_Provided passage_

## begin

I have made so many picture frames in a similar style that even though it had been awhile, I had little trouble and was vastly relieved when it turned out ok! I had been intending to buy a frame because I thought I didn’t have enough time to work up to making one, but in the checkout line after looking in three stores for one the right size and shape I discovered that I had forgotten to pay my credit card bill and the charge would not go through. I immediately made a payment over the phone but it took a couple of days to re-activate so I was forced to hurry up and make the frame. I’m now glad that happened because now I have a lot more confidence and the next frame or wood project will be much easier.

Here are some helpful links with more information about the “Declaration” show:

My photos from the reception (plus one of me and my collage that my Dad took – click right arrow to see more)

Image gallery of all the works

Promotional video

“Get the Funk Out” Collage

“Get The Funk Out” collage

One of my favorite ways to relax is to cut up some old magazines and make collages out of them. One reason why collages are so relaxing is that I can start them without a pre-planned project in mind and just let my subconscious and the random materials in front of me suggest the theme. Stress is a common theme, because I tend to start them when I need to work some stress out of me. Another reason is that so much printed media, like all media, is filled with images that scream out desperation.

Most media has been on a trend during our lifetimes to become more and more extreme in intensity in order to feed what some people call the “attention economy” or the “addiction economy”. Many media companies rely on an intangible resource to generate revenue – that resource is our eyes on their content. Whatever distraction can direct our attention to them and away from real life is how many corporations generate revenue now. We are not people to them, but a resource to be exploited to fullest extent possible.

A lot of friends pass old magazines on to me to use in collages, and somehow, I don’t know how or why, I’ve been getting US magazine in the mail. The theme of a lot of my art and writing is media analysis, so I don’t mind getting these magazines to see the bizarro world that some people live in and the desperation on display when celebrities need your eyes on them in order to make money and promote the bizarro world agenda. Excess can be both entertaining and disturbing. I’ve done some study on what kind of toll it takes on the people who view it, and I plan to write more in that vein on an ongoing basis. Paging through the celebrity magazines, I also thought about the mental health of the people who go to extreme measures to remain in the top echelon of attention grabbers. Surgeries, diets, fashions, casting couches, drugs, abuse – what won’t they put themselves through in the quest for status in an insulated and dehumanizing system? When they break down, how do they feel about entertaining the masses with evidence of their pain and destruction? When they look at images of themselves, are they looking for signs that the cracks are showing, knowing that untold other sets of eyes are looking for that too and hoping they find some? When does what is on the inside start to show on the outside?

## end

_Required work_
1 > In the collage blog post, what magazine has the writer been receiving in the mail?
2 > Continue the collage blog post, picking up right after its final sentence.

_Available data_

## begin

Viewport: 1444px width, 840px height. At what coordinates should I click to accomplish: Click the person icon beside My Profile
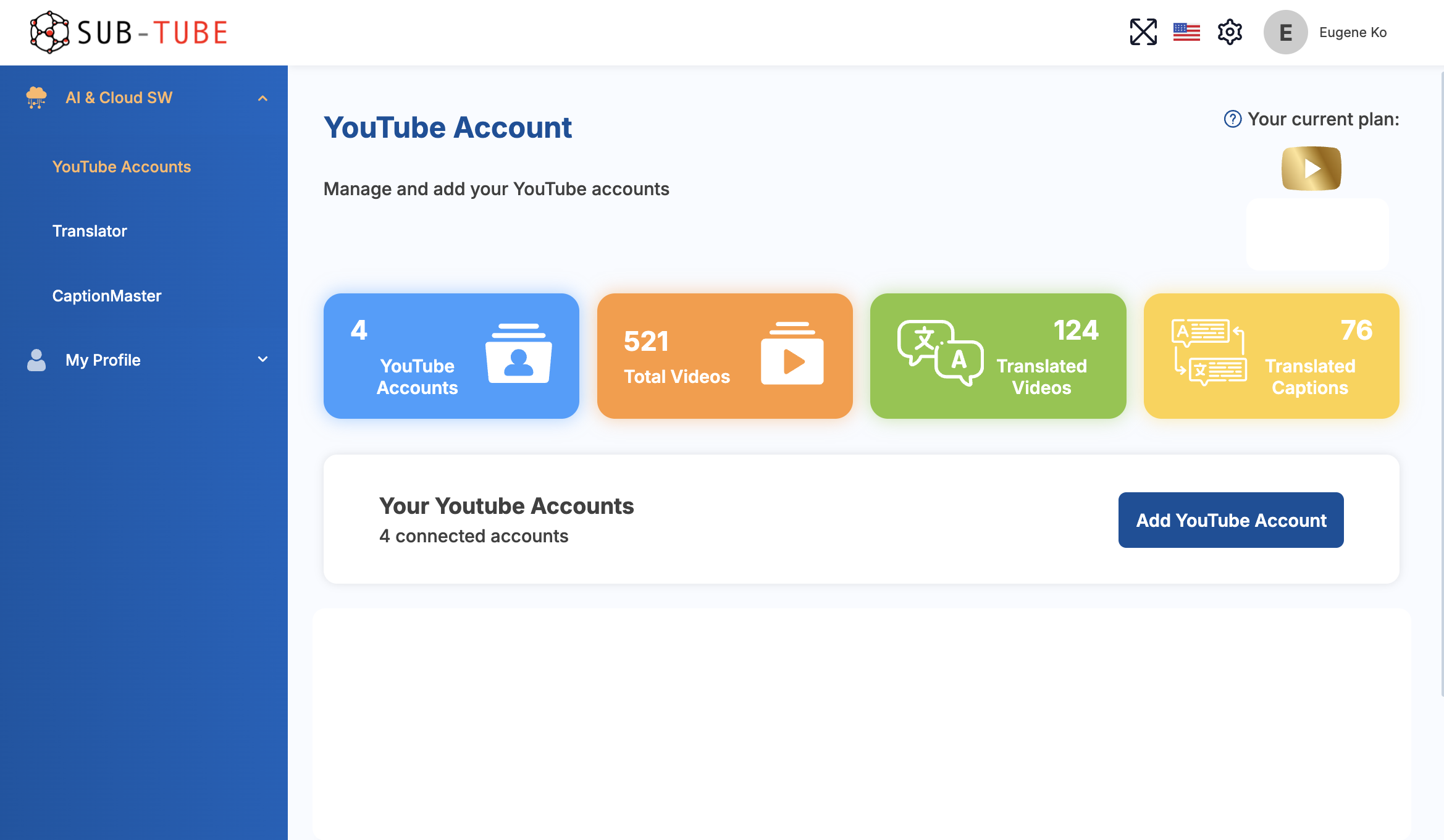tap(36, 360)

## end

_Responses in order_
1 > US magazine

2 >
Getting some collage elements together

To make this collage I used a stencil I have that looks like a film contact sheet to make a grid in pencil on a plain piece of white cardstock. Using a template I made with a window opening the size of the rectangle openings in the stencil, I started building up images on separate pieces of white cardstock. After adding images to each rectangle, I added textures from stencils and an a black outline with markers. I used a gray marker to add some lines to the background, and gray and black markers with the stencils to add some more texture on and around cut out words, rearranged a bit.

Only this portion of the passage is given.